*** SUPPLIED RECORDS ***
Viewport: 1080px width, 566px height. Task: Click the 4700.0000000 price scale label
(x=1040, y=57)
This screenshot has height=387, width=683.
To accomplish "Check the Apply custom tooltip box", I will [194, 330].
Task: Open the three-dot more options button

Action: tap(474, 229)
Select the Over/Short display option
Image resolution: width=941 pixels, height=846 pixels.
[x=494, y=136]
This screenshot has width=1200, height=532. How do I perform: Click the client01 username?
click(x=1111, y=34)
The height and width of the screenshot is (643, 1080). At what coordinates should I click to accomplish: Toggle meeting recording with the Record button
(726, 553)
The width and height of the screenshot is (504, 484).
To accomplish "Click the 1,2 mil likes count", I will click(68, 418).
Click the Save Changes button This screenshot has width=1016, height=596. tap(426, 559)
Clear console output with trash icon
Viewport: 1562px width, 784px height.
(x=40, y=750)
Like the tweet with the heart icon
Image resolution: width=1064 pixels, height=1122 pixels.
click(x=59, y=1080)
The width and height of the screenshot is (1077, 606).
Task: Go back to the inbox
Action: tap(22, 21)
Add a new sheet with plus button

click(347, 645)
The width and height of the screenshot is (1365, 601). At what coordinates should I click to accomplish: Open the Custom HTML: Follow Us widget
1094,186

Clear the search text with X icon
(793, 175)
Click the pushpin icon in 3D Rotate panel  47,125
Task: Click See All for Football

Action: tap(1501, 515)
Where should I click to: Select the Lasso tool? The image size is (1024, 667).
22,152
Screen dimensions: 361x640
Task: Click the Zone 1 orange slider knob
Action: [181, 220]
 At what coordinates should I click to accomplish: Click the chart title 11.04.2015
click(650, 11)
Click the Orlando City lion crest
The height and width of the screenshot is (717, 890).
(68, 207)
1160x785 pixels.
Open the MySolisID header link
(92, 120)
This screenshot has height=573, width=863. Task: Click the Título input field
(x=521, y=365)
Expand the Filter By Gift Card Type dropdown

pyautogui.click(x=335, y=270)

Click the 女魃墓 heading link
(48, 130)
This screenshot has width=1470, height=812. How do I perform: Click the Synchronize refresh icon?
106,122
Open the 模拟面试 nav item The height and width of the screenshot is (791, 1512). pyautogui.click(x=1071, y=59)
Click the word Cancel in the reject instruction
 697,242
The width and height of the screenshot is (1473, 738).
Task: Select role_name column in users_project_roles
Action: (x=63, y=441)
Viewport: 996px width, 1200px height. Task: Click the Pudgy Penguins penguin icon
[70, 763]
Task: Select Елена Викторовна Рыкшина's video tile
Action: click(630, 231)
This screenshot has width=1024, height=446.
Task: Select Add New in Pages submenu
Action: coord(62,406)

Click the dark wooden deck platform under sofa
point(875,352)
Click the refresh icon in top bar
*** End of SUPPLIED RECORDS ***
- **TASK**
Nothing should be left out: return all of the records exactly.

- **SOLUTION FOR THIS PROBLEM**
Viewport: 1080px width, 566px height. Task: Click the 4700.0000000 price scale label
(x=1040, y=57)
This screenshot has height=387, width=683.
To accomplish "Check the Apply custom tooltip box", I will [194, 330].
Task: Open the three-dot more options button

Action: tap(474, 229)
Select the Over/Short display option
Image resolution: width=941 pixels, height=846 pixels.
[x=494, y=136]
This screenshot has width=1200, height=532. How do I perform: Click the client01 username?
click(x=1111, y=34)
The height and width of the screenshot is (643, 1080). At what coordinates should I click to accomplish: Toggle meeting recording with the Record button
(726, 553)
The width and height of the screenshot is (504, 484).
To accomplish "Click the 1,2 mil likes count", I will click(68, 418).
Click the Save Changes button This screenshot has width=1016, height=596. tap(426, 559)
Clear console output with trash icon
Viewport: 1562px width, 784px height.
(x=40, y=750)
Like the tweet with the heart icon
Image resolution: width=1064 pixels, height=1122 pixels.
click(x=59, y=1080)
The width and height of the screenshot is (1077, 606).
Task: Go back to the inbox
Action: tap(22, 21)
Add a new sheet with plus button

click(347, 645)
The width and height of the screenshot is (1365, 601). At what coordinates should I click to accomplish: Open the Custom HTML: Follow Us widget
1094,186

Clear the search text with X icon
(793, 175)
Click the pushpin icon in 3D Rotate panel  47,125
Task: Click See All for Football

Action: tap(1501, 515)
Where should I click to: Select the Lasso tool? The image size is (1024, 667).
22,152
Screen dimensions: 361x640
Task: Click the Zone 1 orange slider knob
Action: [181, 220]
 At what coordinates should I click to accomplish: Click the chart title 11.04.2015
click(650, 11)
Click the Orlando City lion crest
The height and width of the screenshot is (717, 890).
(68, 207)
1160x785 pixels.
Open the MySolisID header link
(92, 120)
This screenshot has height=573, width=863. Task: Click the Título input field
(x=521, y=365)
Expand the Filter By Gift Card Type dropdown

pyautogui.click(x=335, y=270)

Click the 女魃墓 heading link
(48, 130)
This screenshot has width=1470, height=812. How do I perform: Click the Synchronize refresh icon?
106,122
Open the 模拟面试 nav item The height and width of the screenshot is (791, 1512). pyautogui.click(x=1071, y=59)
Click the word Cancel in the reject instruction
 697,242
The width and height of the screenshot is (1473, 738).
Task: Select role_name column in users_project_roles
Action: (x=63, y=441)
Viewport: 996px width, 1200px height. Task: Click the Pudgy Penguins penguin icon
[70, 763]
Task: Select Елена Викторовна Рыкшина's video tile
Action: click(630, 231)
This screenshot has width=1024, height=446.
Task: Select Add New in Pages submenu
Action: coord(62,406)

Click the dark wooden deck platform under sofa
point(875,352)
Click the refresh icon in top bar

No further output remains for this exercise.